─── Supplied material ───
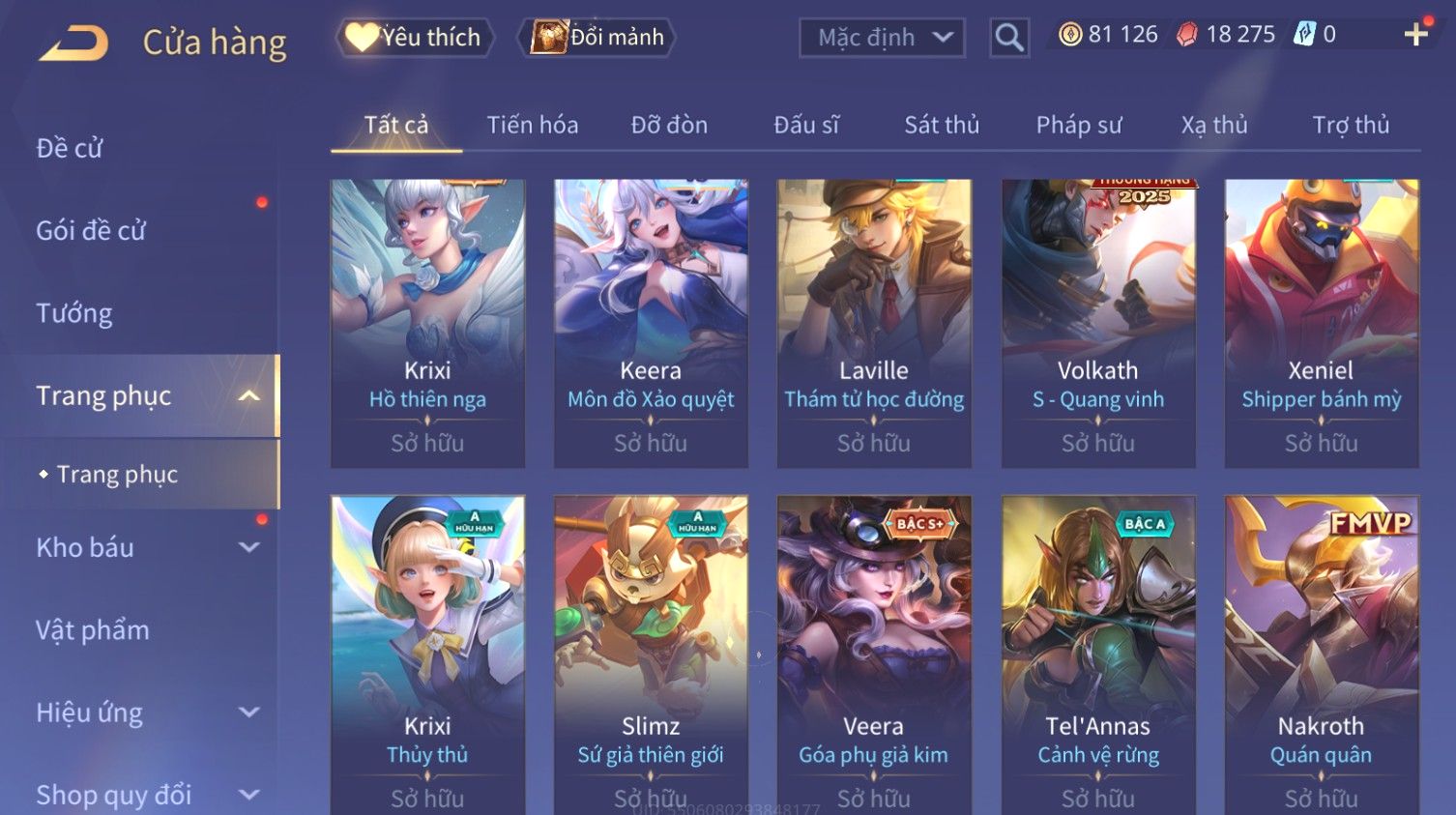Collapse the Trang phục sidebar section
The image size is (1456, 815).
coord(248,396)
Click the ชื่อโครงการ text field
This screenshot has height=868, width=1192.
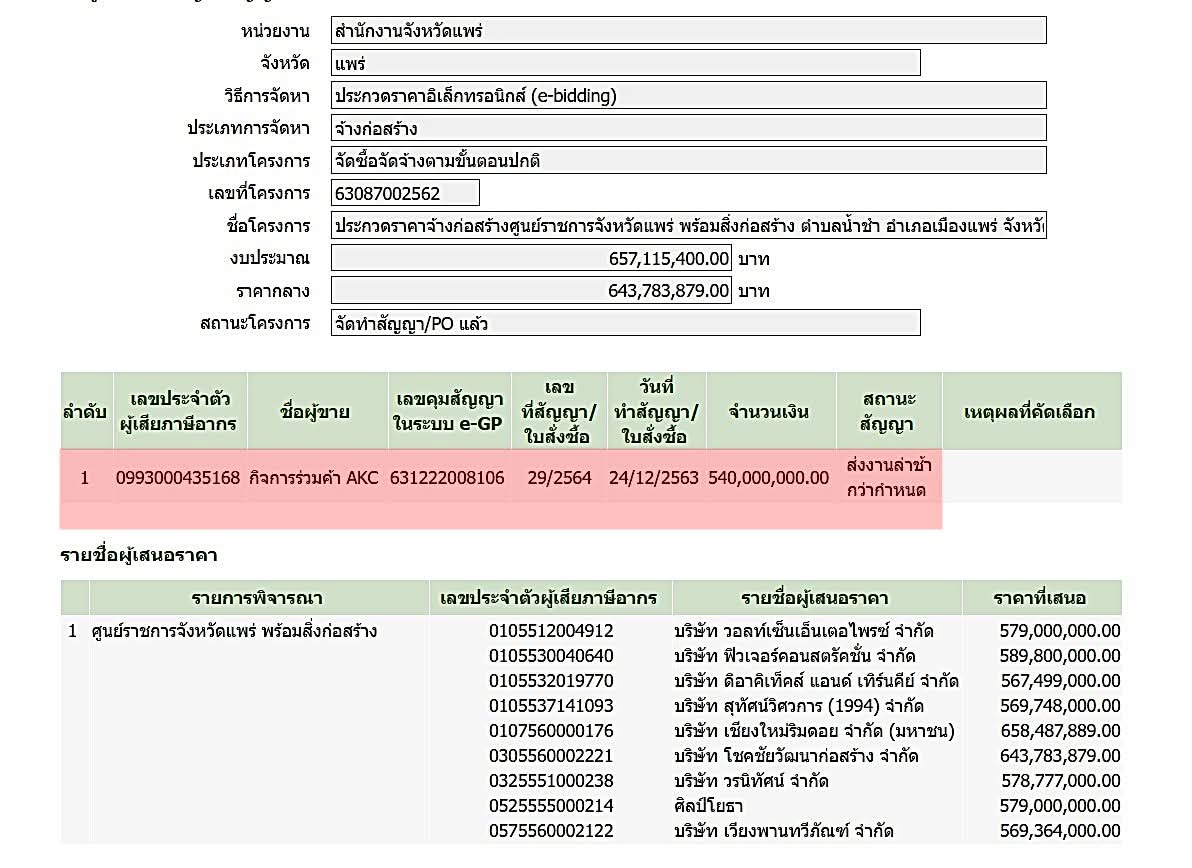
───
Work to be completed:
Please output exactly the lines from the line containing "Click the ชื่อโครงการ text field" through the last line of the records above, both included, and leave out any pictures.

Final answer:
Click the ชื่อโครงการ text field
This screenshot has height=868, width=1192.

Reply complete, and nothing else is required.